Lehrmodul “Ethical Reflection on Food and Agriculture”

Universität Hohenheim, Universität Hohenheim, Universität Tübingen

Inhalt

Kontext

Seit 2010 wird das englischsprachige Ethik-Modul für Studierende der Agrarwissenschaften und verwandter Disziplinen an der Universität Hohenheim angeboten, anfangs unter dem Namen „Ethics of Food and Nutrition Security“ und seit dem Wintersemester 2015/16 als Ethical Reflection on Food and Agriculture. Initiiert wurde dieses innovative, interdisziplinäre Lehr- und Lernkonzept vom gemeinnützigen Student_innen-Verein F.R.E.S.H. e.V. [1], nachdem im Jahr 2008 der Weltagrarbericht veröffentlicht wurde. Seine Botschaft –„business as usual is no longer an option“ – wurde an der Universität Hohenheim während eines von F.R.E.S.H. e.V. organisierten Symposiums heiß diskutiert. Auf diesem Symposium wurde mehrfach der Bedarf nach zeitlichen und räumlichen Strukturen innerhalb des formellen Lehrplans der Fakultät Agrarwissenschaften festgestellt, die eine ethische Reflexion und Diskussion über die im Weltagrarbericht angesprochenen Themen ermöglichen würden. Die Vision des Moduls konnte F.R.E.S.H. e.V. in enger Zusammenarbeit mit dem Fachgebiet Gender und Ernährung (im Sommersemester 2015 abgelöst vom Fachgebiet Gesellschaftliche Transformation und Landwirtschaft) und dem Prorektor für Lehre der Universität Hohenheim sowie dem Ethikzentrum der Universität Tübingen in die Praxis umsetzen. Ausgezeichnet als offizielles Projekt der UN-Dekade „Bildung für nachhaltige Entwicklung“ 2012/13, setzen sich die beteiligten Partner_innen seit dem Wintersemester 2010/11 aus dem Fachgebiet 430b der Universität Hohenheim (Fachgebiet Gender und Ernährung bis WiSe 2014/15 bzw. Fachgebiet Gesellschaftliche Transformation und Landwirtschaft seit SoSe 2015)[2], dem Zentrum für Ethik in den Wissenschaften (IZEW) an der Universität Tübingen [3] und dem F.R.E.S.H. e.V. zusammen.

Ziele

Das Seminar verfolgt das Ziel, junge Wissenschaftler_innen mit einer soliden Grundlage in interdisziplinärer Ethik auszustatten, bestehend aus Grundkenntnissen ethischer Theorie und Argumentation sowie der Anwendung von Werkzeugen zur Identifikation und Analyse möglicher Auswirkungen von Design und Governance von Ernährungs- und Agrarsystemen.

Strukturen und Inhalte

Inhaltlich ist das Modul [4] in zwei Blöcke unterteilt.

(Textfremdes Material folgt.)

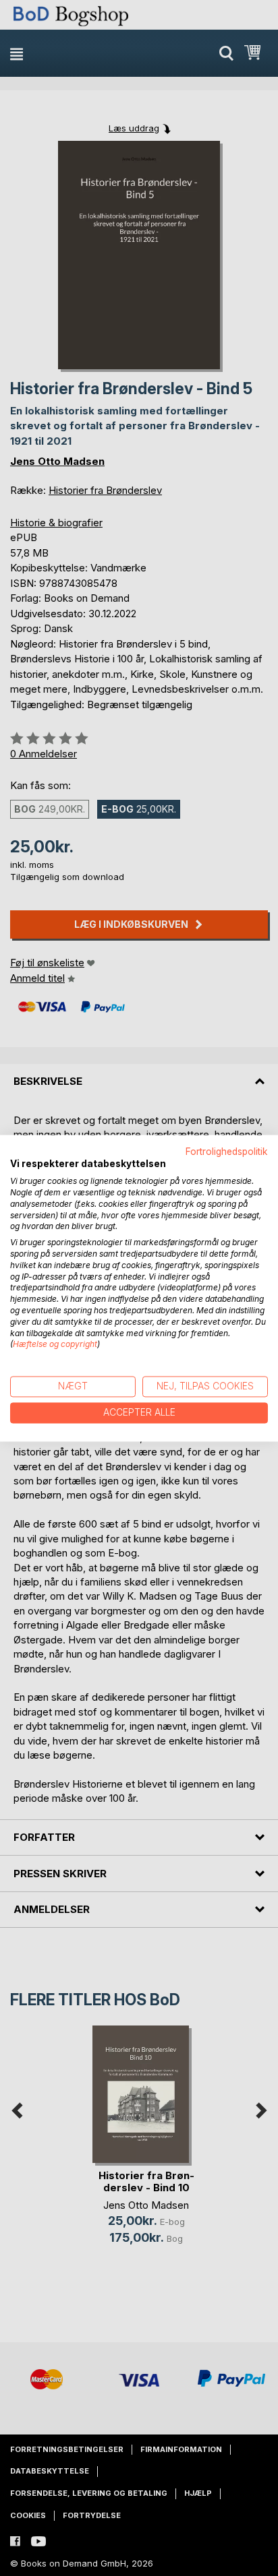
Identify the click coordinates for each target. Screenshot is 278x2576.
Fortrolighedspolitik (227, 1151)
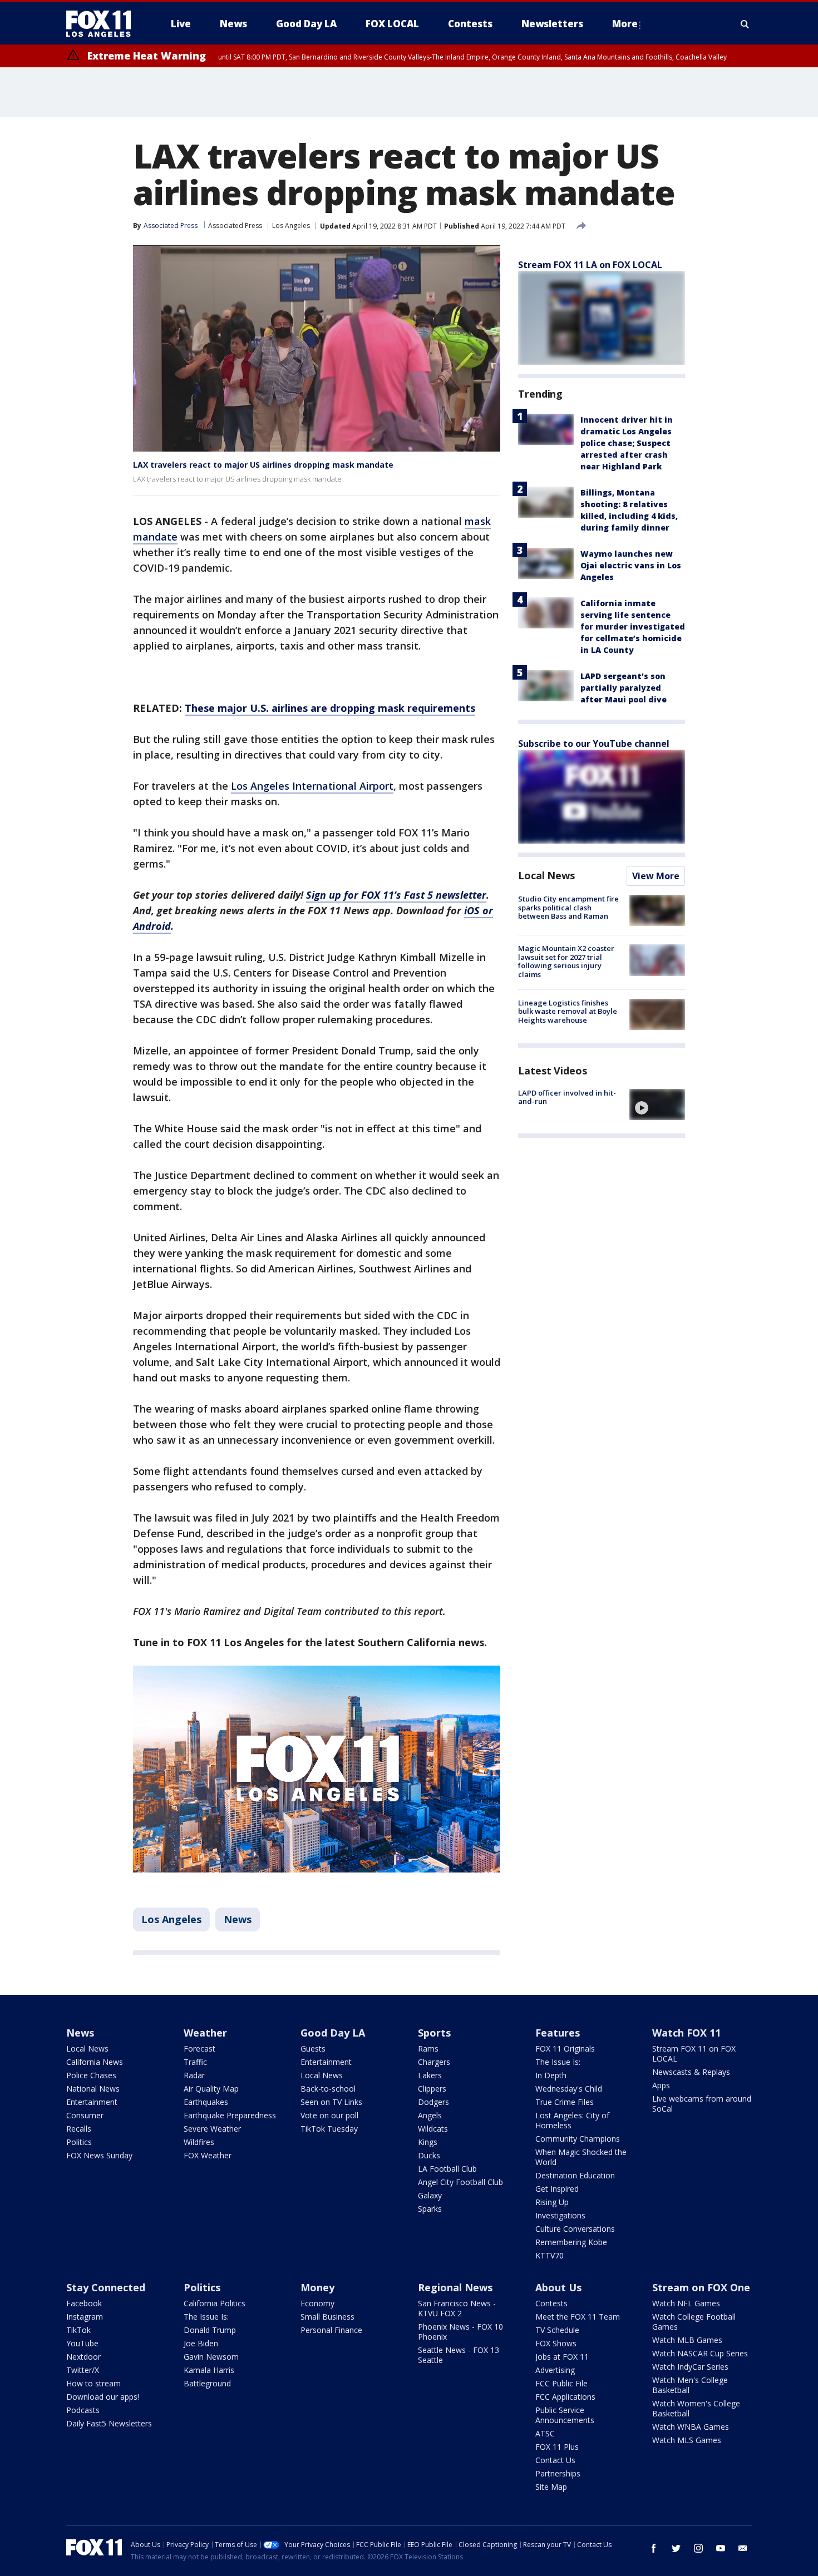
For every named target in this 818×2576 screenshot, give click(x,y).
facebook (654, 2548)
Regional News (455, 2287)
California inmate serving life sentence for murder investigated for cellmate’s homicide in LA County (632, 626)
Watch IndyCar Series (690, 2366)
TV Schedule (557, 2330)
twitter (676, 2548)
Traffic (195, 2062)
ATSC (545, 2433)
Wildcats (433, 2128)
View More (655, 876)
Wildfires (199, 2142)
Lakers (430, 2075)
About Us (558, 2287)
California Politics (214, 2303)
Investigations (560, 2215)
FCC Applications (565, 2396)
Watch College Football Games (694, 2321)
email (743, 2548)
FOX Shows (555, 2343)
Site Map (551, 2486)
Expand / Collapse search (745, 24)
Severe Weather (212, 2128)
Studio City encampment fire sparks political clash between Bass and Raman (568, 907)
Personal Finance (331, 2330)
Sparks (430, 2208)
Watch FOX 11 (686, 2032)
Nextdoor (83, 2356)
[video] (657, 1104)
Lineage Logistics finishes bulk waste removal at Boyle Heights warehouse (567, 1011)
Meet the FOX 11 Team (577, 2316)
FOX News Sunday (99, 2155)
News (238, 1919)
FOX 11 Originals (565, 2048)
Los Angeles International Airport (312, 785)
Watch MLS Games (686, 2440)
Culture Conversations (575, 2228)
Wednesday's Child (568, 2088)
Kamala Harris (209, 2370)
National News (93, 2088)
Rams (428, 2048)
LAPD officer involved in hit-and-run (567, 1097)
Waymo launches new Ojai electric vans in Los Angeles (630, 565)
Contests (551, 2303)
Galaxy (430, 2195)
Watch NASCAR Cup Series (700, 2353)
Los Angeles (291, 225)
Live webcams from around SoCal (701, 2103)
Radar (194, 2075)
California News (94, 2062)
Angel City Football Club (460, 2182)
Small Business (327, 2316)
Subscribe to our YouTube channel (593, 743)
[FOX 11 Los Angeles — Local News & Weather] (103, 24)
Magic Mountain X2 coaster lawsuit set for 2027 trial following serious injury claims (566, 961)
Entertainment (91, 2102)
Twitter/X (82, 2370)
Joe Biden (201, 2343)
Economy (317, 2303)
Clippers (432, 2088)
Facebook (84, 2303)
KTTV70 (549, 2255)
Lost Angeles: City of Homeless (572, 2120)
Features (557, 2032)
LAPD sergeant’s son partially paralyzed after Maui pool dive (623, 688)
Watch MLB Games (687, 2340)
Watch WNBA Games (690, 2426)
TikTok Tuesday (329, 2128)
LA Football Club (447, 2168)
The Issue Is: (557, 2062)
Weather (205, 2032)
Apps (661, 2085)
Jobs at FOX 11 (562, 2356)
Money (317, 2287)
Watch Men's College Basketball (690, 2385)
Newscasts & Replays (691, 2072)
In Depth (550, 2075)
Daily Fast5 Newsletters (109, 2423)
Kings (427, 2142)
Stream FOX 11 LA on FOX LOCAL (590, 265)
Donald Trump (210, 2330)
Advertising (555, 2370)
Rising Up (552, 2202)
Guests (313, 2048)
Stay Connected (105, 2287)
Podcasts (83, 2410)
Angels (430, 2115)
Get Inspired (557, 2188)
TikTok (78, 2330)
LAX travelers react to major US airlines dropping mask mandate (263, 464)
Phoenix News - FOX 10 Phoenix (460, 2331)
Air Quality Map (211, 2088)
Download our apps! (102, 2396)
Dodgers (433, 2102)
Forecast (199, 2048)
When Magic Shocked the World (581, 2157)
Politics (79, 2142)
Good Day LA (332, 2032)
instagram (698, 2548)
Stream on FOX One (701, 2287)
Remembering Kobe (571, 2242)
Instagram (84, 2316)
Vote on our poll (329, 2115)
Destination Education (575, 2175)
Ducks (429, 2155)
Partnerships (557, 2473)
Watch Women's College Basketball (696, 2408)
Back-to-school (328, 2088)
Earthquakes (206, 2102)
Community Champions (577, 2138)
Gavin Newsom (211, 2356)
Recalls (78, 2128)
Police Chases (91, 2075)
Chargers (434, 2062)
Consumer (85, 2115)
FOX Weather (207, 2155)
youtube (721, 2548)
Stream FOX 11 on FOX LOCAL (694, 2053)
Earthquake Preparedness (230, 2115)
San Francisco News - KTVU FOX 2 (457, 2308)
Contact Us (555, 2460)
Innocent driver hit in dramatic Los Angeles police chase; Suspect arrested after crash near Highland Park (626, 443)
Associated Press (235, 225)
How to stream (93, 2383)
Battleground (207, 2383)
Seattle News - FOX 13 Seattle (458, 2355)
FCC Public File (561, 2383)
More (625, 23)
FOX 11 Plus (557, 2446)
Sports (434, 2032)
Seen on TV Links (331, 2102)
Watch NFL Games (686, 2303)
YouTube (82, 2343)
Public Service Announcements (564, 2415)
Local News (546, 875)
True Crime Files (564, 2102)
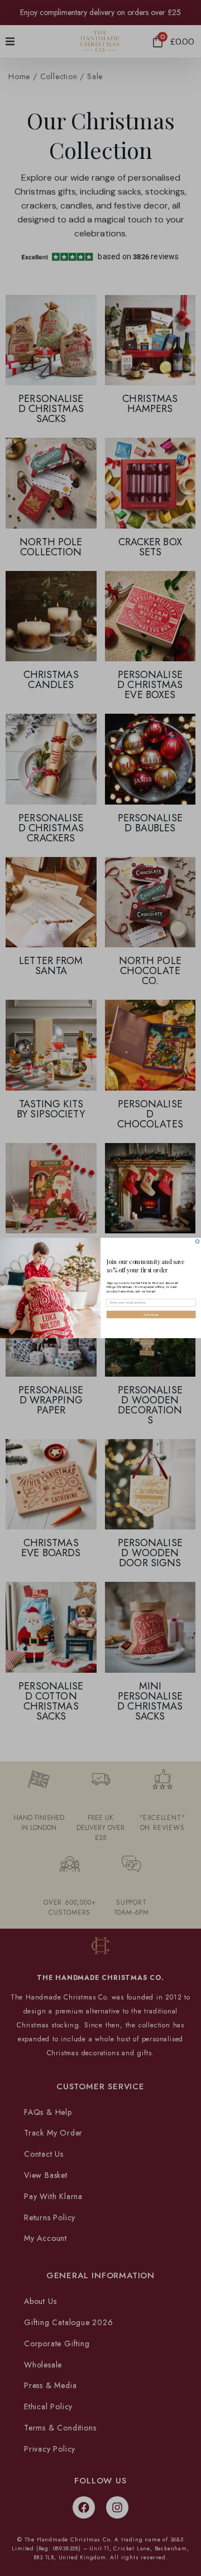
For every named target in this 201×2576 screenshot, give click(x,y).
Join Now (151, 1314)
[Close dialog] (197, 1241)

1. Ethical Theory and Argumentation

Ein_e Expert_in (IZEW, Universität Tübingen) sensibilisiert die Teilnehmenden systematisch für anwendungsbezogene ethische Fragestellungen und vermittelt ihnen Grundlagen ethischer Theorien und Argumentation. Anschließend werden die Struktur und Anwendungsmöglichkeiten einiger Werkzeuge für ethische Analysen erläutert. Während dieses Abschnitts werden Leitfragen als Hilfestellung für das wöchentlich fortzuschreibende Lerntagebuch bereitgestellt.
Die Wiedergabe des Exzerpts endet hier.